My next book was surprisingly The Halloween Tree (1972). This book is on my list to read, but I had forgotten about it. I just found it on one of my wife’s shelves. I first encountered the The Halloween Tree via a Cartoon Network movie (1992). Both my wife and I enjoy that film. Surprisingly, while reading up on this novel, it started out as a screenplay with Chuck Jones, but never got made and found its way into print.
This book was quite the fast read. It is a kids book, and it reads as such. In it, a group of children travel with Mr. Moonshroud across time and the world visiting various places and learn how they celebrate Halloween and how they deal with death.
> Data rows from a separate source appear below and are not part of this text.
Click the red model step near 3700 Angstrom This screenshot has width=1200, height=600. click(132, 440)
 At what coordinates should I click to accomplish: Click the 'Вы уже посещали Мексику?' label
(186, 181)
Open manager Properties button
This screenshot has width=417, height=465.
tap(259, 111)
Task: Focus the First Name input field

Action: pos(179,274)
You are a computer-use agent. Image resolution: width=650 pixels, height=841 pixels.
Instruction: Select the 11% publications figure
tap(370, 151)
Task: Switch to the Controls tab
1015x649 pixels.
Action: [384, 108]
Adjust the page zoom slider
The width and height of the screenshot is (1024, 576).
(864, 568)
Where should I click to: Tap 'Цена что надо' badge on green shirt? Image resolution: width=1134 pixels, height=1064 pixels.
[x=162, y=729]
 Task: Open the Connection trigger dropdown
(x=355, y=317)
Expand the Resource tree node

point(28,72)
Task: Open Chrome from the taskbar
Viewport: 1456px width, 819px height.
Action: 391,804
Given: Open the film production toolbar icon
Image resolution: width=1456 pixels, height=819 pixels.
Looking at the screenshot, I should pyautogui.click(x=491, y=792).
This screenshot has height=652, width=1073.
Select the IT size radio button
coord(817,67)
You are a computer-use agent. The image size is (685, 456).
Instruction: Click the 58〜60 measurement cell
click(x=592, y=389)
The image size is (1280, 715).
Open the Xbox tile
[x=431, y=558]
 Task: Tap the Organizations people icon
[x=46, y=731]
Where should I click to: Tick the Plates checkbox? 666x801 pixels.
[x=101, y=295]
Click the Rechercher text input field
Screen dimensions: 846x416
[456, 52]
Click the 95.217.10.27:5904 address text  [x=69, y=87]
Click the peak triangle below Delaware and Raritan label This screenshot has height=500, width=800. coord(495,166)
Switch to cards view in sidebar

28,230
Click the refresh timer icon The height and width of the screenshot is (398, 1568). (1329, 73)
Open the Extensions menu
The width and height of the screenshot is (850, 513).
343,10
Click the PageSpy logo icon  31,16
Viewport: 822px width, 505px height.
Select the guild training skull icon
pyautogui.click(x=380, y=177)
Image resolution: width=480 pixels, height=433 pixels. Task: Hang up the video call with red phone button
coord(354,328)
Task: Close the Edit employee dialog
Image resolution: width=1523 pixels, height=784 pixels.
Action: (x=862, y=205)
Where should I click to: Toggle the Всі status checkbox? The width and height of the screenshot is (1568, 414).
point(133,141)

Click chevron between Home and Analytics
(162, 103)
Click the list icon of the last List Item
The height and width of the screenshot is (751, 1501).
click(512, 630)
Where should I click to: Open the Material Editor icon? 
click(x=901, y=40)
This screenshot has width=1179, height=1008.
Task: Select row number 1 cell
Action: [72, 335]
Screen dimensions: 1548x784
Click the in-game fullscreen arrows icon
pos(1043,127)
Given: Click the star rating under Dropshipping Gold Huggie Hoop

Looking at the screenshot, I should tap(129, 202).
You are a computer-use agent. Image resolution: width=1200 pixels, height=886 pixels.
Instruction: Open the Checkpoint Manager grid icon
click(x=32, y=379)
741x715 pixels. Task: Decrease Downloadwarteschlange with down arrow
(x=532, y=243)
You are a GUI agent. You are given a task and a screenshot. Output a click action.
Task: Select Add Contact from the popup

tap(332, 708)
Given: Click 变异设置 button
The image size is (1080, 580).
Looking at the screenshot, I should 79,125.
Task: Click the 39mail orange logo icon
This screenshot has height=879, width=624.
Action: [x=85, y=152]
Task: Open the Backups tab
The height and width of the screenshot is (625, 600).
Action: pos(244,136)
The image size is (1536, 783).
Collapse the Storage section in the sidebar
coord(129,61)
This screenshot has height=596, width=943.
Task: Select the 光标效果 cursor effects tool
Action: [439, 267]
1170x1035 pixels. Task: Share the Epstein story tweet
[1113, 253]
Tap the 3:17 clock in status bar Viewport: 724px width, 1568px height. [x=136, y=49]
It was OK. The information contained within, it quite interesting even if I knew a lot of it, and if I were still a kid, it would have even been better. However, it never felt like a “complete” story. It felt more like a lesson about Halloween with a very loose story tied around it. Only at the very end, when the kids are saving their friend, does it feel like a novel.
I am slowly coming to the conclusion that I am not a big fan of children’s literature writing. I like the stories they often tell, but not the language they are told in. It is often to simplistic. The writing tends to have no style, flair. And this book was no exception. One excetpion I can think of off the top of my head is Sabriel (and its sequels) and its sequels by Garth Nix. Those are kids books but the writing never suffers for it or the themes. This one seems too.
Now I would never hesitate to recommend this book for children to read. It is a fun story, full of great facts about Halloween. Kids would love it I think.